Case Information
IN THE UNITED STATES DISTRICT COURT FOR THE MIDDLE DISTRICT OF ALABAMA NORTHERN DIVISION RASHAD C. LEE, )
)
Petitioner, )
) v. ) CASE NO. 2:05-CV-968-WKW
) [WO] REOSHA BUTLER, et al. , )
)
Respondents. )
ORDER
On April 10, 2025, an Order was entered denying Petitioner Rashad C. Lee’s motion to reopen, revisit, and vacate the judgment under Rule 60(b)(6) of the Federal Rules of Civil Procedure (“April 10 Order”). (Doc. # 45.) The judgment, which was entered on May 3, 2006, dismissed Mr. Lee’s 28 U.S.C. § 2244 petition as time barred under 28 U.S.C. § 2241(d)(1). (Doc. # 27; see also Docs. # 22, 26.) As explained in the April 10 Order,
Mr. Lee claims that a “state agent impediment” caused his § 2254 petition to be filed out of time, and he attributes this delay to the intentional actions of the state district attorney and court reporter. He argues that a rough draft of the transcript was filed in 2002, but that the final transcript for “appeal purposes” was not completed until 2005, five years after Mr. Lee’s conviction. (Doc. # 44 at 2–3.) Mr. Lee contends that the final transcript contains discrepancies when compared to the rough draft and that the delay in receiving the final transcript prevented him from timely filing his § 2254 petition. ( at 3–4, 7.) He requests the court to permit him to proceed on his initial petition challenging his life sentence on his murder conviction imposed by the Circuit Court of Bullock County, Alabama, in 2000.
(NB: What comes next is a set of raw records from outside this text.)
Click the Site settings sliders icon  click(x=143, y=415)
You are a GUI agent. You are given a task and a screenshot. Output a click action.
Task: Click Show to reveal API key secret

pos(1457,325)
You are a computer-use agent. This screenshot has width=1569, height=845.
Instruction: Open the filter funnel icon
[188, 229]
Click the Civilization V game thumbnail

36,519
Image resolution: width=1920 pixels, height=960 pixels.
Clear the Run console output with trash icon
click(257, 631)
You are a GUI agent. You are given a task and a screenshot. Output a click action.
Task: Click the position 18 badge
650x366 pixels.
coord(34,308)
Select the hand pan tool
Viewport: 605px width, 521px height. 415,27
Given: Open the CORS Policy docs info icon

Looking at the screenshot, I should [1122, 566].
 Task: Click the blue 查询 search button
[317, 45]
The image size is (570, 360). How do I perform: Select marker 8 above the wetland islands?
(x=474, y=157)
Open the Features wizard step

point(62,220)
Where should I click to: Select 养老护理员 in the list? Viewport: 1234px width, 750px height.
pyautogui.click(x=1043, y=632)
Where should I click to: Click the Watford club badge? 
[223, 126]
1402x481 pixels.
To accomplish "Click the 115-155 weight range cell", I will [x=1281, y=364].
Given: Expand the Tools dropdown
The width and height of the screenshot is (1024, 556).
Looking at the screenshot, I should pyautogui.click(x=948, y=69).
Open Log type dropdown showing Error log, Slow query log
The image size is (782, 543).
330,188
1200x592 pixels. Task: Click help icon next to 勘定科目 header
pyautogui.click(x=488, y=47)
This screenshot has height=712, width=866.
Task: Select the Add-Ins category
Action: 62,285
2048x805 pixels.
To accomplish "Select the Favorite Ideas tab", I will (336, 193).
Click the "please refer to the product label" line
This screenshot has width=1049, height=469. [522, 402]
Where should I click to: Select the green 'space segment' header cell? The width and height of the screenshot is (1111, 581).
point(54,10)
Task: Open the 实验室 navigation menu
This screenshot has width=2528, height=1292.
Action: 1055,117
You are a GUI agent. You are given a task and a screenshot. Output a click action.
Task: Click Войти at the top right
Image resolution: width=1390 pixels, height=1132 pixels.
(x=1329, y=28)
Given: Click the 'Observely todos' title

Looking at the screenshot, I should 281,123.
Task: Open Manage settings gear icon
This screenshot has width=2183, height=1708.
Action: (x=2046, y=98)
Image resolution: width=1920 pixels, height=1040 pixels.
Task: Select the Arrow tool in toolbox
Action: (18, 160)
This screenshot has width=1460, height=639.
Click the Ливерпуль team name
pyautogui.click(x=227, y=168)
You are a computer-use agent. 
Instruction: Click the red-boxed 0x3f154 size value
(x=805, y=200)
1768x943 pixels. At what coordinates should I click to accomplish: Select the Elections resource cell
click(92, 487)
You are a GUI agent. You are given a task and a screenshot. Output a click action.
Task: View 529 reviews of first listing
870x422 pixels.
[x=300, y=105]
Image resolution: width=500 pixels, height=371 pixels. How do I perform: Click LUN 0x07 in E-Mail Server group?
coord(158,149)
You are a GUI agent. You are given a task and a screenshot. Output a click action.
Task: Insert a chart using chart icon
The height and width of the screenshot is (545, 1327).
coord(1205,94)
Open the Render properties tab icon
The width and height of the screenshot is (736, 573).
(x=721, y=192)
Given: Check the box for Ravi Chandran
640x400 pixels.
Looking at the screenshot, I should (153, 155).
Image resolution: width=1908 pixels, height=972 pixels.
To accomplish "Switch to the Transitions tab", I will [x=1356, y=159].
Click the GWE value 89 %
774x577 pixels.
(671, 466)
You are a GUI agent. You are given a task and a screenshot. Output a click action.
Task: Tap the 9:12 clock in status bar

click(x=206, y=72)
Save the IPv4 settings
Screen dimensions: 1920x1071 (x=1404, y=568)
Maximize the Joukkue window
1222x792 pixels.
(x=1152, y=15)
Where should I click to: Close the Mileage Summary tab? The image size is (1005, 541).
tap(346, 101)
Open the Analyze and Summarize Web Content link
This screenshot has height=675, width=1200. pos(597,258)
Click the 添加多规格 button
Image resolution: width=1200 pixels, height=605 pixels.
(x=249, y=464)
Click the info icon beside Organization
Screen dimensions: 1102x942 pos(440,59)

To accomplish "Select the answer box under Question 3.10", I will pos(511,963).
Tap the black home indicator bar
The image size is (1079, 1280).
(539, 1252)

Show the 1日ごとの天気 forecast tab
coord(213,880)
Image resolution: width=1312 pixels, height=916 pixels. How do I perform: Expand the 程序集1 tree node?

Rule 60(b) of the Federal Rules of Civil Procedure permits relief from a final judgment in limited circumstances, including mistake, excusable neglect, newly discovered evidence, or fraud. See Fed. R. Civ. P. 60(b)(1)–(5). Mr. Lee invokes Rule 60(b)(6), which allows relief for “any . . . reason that justifies relief,” other than the grounds specifically enumerated in Rule 60(b)(1)–(5).
In Gonzalez v. Crosby , 545 U.S. 524 (2005), the Supreme Court held that a Rule 60(b) motion challenging a district court’s application of the statute of limitations in § 2244(d) is not considered a successive habeas petition and, therefore, does not require authorization from the court of appeals prior to filing. Id. at 535–36. However, the petitioner must show “extraordinary circumstances” justifying the reopening of a final judgment. at 536. “Even where the Rule 60(b) motion demonstrates sufficiently extraordinary circumstances, whether to grant the requested relief is . . . a matter for the district court's sound discretion.” Lugo v. Sec’y, Fla. Dep’t of Corr. , 750 F.3d 1198, 1210 (11th Cir. 2014) (citation and internal quotation marks omitted).
Mr. Lee argues that the alleged delay in receiving the final transcript for appeal purposes, which was purportedly not finalized until five years after his conviction, constitutes an extraordinary circumstance. However, Mr. Lee’s contention lacks sufficient evidentiary support and fails to meet the high threshold required for relief under Rule 60(b)(6). On this record, Mr. Lee has not demonstrated extraordinary circumstances under Rule 60(b)(6) for vacating the dismissal of this habeas petition on the basis of the § 2244(d) time bar.
Accordingly, it is ORDERED that Petitioner’s motion to reopen, revisit, and vacate the judgment under Rule 60(b)(6) of the Federal Rules of Civil Procedure is DENIED.
(Doc. # 45.)
Before the court are Mr. Lee’s motions “to reconsider” the April 10 Order, which were docketed on April 18, 2025, and April 22, 2025. (Docs. # 46, 47.) Respondent Reosha Butler filed a response in opposition on December 29, 2025. [1] (Doc. # 51.) The motions to reconsider and the pertinent portions of the response have been carefully considered. The motions to reconsider provide no grounds for revisiting or altering the April 10 Order and are wholly without merit. Accordingly, it is ORDERED that the motions to reconsider (Docs. # 46, 47) are DENIED.
DONE this 8th day of January, 2026.
/s/ W. Keith Watkins UNITED STATES DISTRICT JUDGE
[1] Respondent’s response addresses the April 18 motion and, in addition, discusses Mr. Lee’s April 9 motion, which already had been denied by the April 10 Order (Doc. # 45).